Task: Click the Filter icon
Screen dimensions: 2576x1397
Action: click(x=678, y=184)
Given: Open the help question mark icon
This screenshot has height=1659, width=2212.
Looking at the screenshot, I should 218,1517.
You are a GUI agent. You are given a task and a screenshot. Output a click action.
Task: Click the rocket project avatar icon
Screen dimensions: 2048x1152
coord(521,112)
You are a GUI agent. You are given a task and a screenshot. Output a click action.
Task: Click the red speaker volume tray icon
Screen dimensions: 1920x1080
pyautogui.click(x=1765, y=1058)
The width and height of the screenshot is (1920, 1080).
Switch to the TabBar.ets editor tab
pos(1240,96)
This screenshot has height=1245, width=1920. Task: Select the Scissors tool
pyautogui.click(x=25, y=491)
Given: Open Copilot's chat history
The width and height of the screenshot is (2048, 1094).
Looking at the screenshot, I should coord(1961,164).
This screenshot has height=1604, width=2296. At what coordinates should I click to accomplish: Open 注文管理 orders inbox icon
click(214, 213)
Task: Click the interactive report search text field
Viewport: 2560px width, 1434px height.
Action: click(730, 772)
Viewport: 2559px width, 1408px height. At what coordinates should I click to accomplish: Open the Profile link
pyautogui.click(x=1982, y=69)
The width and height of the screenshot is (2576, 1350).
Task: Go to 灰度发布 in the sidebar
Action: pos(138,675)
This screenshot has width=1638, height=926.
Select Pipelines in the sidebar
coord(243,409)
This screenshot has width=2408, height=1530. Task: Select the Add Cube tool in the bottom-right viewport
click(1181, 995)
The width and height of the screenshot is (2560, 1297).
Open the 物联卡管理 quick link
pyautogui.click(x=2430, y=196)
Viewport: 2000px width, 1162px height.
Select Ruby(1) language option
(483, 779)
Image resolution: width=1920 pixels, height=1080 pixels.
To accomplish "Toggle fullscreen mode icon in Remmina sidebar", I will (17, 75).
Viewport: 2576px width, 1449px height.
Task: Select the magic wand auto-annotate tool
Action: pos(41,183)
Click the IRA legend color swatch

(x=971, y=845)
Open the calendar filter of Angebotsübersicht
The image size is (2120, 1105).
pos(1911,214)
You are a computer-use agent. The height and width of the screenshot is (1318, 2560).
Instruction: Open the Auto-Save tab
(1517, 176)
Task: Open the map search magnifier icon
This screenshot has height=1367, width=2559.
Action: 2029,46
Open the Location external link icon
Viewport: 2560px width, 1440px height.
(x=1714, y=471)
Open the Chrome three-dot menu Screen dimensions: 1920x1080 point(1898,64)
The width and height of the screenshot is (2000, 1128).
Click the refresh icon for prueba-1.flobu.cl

—————

**Problem:** This exercise calls for every record above to be written out again exactly.

**Reply:**
Task: Click the Filter icon
Screen dimensions: 2576x1397
Action: click(x=678, y=184)
Given: Open the help question mark icon
This screenshot has height=1659, width=2212.
Looking at the screenshot, I should 218,1517.
You are a GUI agent. You are given a task and a screenshot. Output a click action.
Task: Click the rocket project avatar icon
Screen dimensions: 2048x1152
coord(521,112)
You are a GUI agent. You are given a task and a screenshot. Output a click action.
Task: Click the red speaker volume tray icon
Screen dimensions: 1920x1080
pyautogui.click(x=1765, y=1058)
The width and height of the screenshot is (1920, 1080).
Switch to the TabBar.ets editor tab
pos(1240,96)
This screenshot has height=1245, width=1920. Task: Select the Scissors tool
pyautogui.click(x=25, y=491)
Given: Open Copilot's chat history
The width and height of the screenshot is (2048, 1094).
Looking at the screenshot, I should coord(1961,164).
This screenshot has height=1604, width=2296. At what coordinates should I click to accomplish: Open 注文管理 orders inbox icon
click(214, 213)
Task: Click the interactive report search text field
Viewport: 2560px width, 1434px height.
Action: click(730, 772)
Viewport: 2559px width, 1408px height. At what coordinates should I click to accomplish: Open the Profile link
pyautogui.click(x=1982, y=69)
The width and height of the screenshot is (2576, 1350).
Task: Go to 灰度发布 in the sidebar
Action: pos(138,675)
This screenshot has width=1638, height=926.
Select Pipelines in the sidebar
coord(243,409)
This screenshot has width=2408, height=1530. Task: Select the Add Cube tool in the bottom-right viewport
click(1181, 995)
The width and height of the screenshot is (2560, 1297).
Open the 物联卡管理 quick link
pyautogui.click(x=2430, y=196)
Viewport: 2000px width, 1162px height.
Select Ruby(1) language option
(483, 779)
Image resolution: width=1920 pixels, height=1080 pixels.
To accomplish "Toggle fullscreen mode icon in Remmina sidebar", I will (17, 75).
Viewport: 2576px width, 1449px height.
Task: Select the magic wand auto-annotate tool
Action: pos(41,183)
Click the IRA legend color swatch

(x=971, y=845)
Open the calendar filter of Angebotsübersicht
The image size is (2120, 1105).
pos(1911,214)
You are a computer-use agent. The height and width of the screenshot is (1318, 2560).
Instruction: Open the Auto-Save tab
(1517, 176)
Task: Open the map search magnifier icon
This screenshot has height=1367, width=2559.
Action: 2029,46
Open the Location external link icon
Viewport: 2560px width, 1440px height.
(x=1714, y=471)
Open the Chrome three-dot menu Screen dimensions: 1920x1080 point(1898,64)
The width and height of the screenshot is (2000, 1128).
Click the refresh icon for prueba-1.flobu.cl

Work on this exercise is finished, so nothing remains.